§ **FRAGMENTO CITADO**:
El clan de los alauís que forma el régimen de Al Asad está considerado como parte de un arco chií que va de Irán al Líbano del Hezbolá, mientras que los grupos de rebeldes pertenecen en su mayoría al bando suní. Pero estos antagonismos esconden un panorama con muchos más matices. Al igual que los muyahidines afganos de los años 1980, la oposición siria está dramáticamente desprovista de cohesión. Sus representantes en el extranjero prácticamente no conocen a los grupos armados que pelean sobre el terreno. Estos buscan apoyo en otros lugares: en el norte del país se apoyan generalmente en Turquía y Catar, mientras que en el sur reciben armas y asistencia de Jordania, Arabia Saudí y Estados Unidos.

§ **EJERCICIOS**:
1. Reproduce sin cambios el trozo del fragmento que empieza con "El clan de los" y sigue hasta "y Estados Unidos.".
2. Responde según el fragmento:
(a) ¿Con qué grupo de los años 1980 se compara a la oposición siria?
(b) ¿En qué países se apoyan generalmente los grupos armados del norte?
(c) ¿De qué países reciben armas y asistencia los del sur?
Apóyate únicamente en el fragmento.

§ **ENTRADAS**:
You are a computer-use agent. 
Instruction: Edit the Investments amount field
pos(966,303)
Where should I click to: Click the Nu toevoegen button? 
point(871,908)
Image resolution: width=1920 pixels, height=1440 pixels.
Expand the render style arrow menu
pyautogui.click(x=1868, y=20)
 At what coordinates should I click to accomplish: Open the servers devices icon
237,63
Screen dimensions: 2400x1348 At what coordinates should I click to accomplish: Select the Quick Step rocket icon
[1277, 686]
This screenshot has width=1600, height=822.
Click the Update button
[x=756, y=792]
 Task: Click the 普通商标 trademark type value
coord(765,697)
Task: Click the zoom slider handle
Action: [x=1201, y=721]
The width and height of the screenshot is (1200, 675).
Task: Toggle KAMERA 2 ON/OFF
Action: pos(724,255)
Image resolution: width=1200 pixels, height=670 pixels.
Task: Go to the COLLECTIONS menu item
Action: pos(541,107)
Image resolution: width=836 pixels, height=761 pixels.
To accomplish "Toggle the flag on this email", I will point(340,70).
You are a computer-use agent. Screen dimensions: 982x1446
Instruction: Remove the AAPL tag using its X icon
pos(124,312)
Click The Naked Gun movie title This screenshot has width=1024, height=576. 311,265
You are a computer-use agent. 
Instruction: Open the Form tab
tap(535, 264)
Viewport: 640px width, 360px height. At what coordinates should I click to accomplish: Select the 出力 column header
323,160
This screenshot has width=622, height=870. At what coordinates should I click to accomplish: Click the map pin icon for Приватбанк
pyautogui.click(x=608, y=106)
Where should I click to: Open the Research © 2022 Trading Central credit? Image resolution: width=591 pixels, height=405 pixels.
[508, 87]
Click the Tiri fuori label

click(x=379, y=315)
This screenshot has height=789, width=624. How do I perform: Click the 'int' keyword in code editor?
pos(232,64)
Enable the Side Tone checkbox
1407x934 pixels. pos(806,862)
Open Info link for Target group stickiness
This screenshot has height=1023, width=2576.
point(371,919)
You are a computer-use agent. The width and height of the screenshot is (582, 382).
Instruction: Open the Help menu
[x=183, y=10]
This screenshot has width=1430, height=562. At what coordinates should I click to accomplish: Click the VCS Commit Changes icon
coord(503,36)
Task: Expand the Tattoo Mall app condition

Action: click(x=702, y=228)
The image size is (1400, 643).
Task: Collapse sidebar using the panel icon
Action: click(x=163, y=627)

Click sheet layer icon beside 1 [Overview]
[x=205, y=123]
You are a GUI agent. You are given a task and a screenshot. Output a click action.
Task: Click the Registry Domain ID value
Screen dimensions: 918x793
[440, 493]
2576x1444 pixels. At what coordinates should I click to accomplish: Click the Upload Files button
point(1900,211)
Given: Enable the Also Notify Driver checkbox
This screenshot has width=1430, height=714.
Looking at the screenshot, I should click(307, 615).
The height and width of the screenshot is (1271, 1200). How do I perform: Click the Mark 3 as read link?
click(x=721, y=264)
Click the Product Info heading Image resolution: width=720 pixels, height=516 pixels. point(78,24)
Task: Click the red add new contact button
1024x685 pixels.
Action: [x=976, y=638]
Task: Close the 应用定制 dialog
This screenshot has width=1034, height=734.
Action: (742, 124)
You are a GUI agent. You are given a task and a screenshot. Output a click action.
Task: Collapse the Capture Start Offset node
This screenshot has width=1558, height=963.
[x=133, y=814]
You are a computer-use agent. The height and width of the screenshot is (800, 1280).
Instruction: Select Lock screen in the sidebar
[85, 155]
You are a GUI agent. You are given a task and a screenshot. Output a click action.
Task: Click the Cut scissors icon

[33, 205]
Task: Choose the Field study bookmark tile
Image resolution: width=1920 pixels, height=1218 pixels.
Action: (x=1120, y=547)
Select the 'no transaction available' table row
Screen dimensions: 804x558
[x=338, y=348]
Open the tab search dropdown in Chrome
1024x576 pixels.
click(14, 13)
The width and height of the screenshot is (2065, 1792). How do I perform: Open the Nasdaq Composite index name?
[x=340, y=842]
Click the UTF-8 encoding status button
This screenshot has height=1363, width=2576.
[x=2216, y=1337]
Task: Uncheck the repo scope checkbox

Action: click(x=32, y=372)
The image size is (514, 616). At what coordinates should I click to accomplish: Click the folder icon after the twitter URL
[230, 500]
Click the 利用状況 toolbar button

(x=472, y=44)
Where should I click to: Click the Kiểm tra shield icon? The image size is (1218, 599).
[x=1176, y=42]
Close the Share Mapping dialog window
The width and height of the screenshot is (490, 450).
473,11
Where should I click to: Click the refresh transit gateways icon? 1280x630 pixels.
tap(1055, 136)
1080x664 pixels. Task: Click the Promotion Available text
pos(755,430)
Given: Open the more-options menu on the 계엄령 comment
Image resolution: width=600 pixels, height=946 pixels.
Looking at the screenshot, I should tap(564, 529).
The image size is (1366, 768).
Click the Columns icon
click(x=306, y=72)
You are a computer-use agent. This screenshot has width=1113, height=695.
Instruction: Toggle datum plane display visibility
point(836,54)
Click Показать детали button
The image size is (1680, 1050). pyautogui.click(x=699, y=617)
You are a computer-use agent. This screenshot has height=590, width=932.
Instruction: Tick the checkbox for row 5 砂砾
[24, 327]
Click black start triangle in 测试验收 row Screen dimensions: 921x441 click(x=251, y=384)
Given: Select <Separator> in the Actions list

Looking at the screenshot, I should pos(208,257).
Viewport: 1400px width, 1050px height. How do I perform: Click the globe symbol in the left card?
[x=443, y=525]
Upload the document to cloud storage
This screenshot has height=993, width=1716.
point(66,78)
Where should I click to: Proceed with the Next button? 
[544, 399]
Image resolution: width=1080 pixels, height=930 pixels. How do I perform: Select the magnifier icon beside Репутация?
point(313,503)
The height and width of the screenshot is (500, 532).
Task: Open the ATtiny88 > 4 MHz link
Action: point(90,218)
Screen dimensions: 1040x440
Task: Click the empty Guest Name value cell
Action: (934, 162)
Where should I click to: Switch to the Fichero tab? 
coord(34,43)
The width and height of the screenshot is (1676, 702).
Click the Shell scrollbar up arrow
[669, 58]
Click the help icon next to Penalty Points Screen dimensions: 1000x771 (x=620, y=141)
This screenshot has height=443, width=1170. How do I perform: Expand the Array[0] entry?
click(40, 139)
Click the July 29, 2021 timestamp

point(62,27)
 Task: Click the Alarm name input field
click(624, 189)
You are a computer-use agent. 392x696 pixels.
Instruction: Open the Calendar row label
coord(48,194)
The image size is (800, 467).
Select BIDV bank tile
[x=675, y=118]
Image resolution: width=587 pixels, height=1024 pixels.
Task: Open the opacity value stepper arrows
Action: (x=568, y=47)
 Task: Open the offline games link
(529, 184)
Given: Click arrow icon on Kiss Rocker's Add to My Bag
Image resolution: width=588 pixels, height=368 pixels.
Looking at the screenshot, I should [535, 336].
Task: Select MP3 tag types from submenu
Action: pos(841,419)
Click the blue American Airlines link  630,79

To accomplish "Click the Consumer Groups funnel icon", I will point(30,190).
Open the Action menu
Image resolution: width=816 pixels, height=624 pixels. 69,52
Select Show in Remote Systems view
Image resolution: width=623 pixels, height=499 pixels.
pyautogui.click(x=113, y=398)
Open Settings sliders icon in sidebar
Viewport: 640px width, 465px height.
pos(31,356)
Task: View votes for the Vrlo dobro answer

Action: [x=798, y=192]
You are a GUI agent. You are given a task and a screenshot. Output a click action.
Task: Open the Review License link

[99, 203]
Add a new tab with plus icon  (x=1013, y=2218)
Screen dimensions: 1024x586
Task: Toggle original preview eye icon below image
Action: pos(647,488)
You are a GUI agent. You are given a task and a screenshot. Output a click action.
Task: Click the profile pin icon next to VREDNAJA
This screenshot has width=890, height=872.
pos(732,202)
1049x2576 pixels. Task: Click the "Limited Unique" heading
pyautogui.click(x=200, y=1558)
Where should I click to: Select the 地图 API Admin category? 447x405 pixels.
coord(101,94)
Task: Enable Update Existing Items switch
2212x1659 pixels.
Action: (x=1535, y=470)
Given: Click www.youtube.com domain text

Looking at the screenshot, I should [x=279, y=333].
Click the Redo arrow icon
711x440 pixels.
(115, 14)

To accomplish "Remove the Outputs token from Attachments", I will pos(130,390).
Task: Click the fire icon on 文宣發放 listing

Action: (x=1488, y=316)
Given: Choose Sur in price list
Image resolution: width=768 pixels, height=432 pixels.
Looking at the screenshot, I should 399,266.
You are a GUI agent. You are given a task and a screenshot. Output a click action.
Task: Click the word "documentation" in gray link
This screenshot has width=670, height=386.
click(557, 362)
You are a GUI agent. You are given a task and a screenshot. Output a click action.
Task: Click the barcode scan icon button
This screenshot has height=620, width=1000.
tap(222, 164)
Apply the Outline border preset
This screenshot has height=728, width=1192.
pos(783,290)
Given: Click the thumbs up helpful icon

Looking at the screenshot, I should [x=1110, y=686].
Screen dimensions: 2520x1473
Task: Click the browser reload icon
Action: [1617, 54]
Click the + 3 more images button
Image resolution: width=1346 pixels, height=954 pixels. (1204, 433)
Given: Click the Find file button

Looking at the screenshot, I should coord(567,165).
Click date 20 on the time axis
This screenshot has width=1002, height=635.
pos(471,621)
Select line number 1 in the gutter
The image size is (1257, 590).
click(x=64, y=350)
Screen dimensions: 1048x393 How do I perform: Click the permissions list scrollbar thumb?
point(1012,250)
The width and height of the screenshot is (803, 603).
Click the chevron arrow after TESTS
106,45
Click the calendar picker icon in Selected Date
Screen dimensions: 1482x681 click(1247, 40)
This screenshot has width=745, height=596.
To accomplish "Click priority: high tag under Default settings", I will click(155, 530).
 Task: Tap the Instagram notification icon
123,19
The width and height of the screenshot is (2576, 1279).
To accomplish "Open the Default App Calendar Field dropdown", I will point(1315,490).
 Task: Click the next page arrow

§ **RESPUESTAS**:
1.
El clan de los alauís que forma el régimen de Al Asad está considerado como parte de un arco chií que va de Irán al Líbano del Hezbolá, mientras que los grupos de rebeldes pertenecen en su mayoría al bando suní. Pero estos antagonismos esconden un panorama con muchos más matices. Al igual que los muyahidines afganos de los años 1980, la oposición siria está dramáticamente desprovista de cohesión. Sus representantes en el extranjero prácticamente no conocen a los grupos armados que pelean sobre el terreno. Estos buscan apoyo en otros lugares: en el norte del país se apoyan generalmente en Turquía y Catar, mientras que en el sur reciben armas y asistencia de Jordania, Arabia Saudí y Estados Unidos.

2.
(a) Con los muyahidines afganos.
(b) En Turquía y Catar.
(c) De Jordania, Arabia Saudí y Estados Unidos.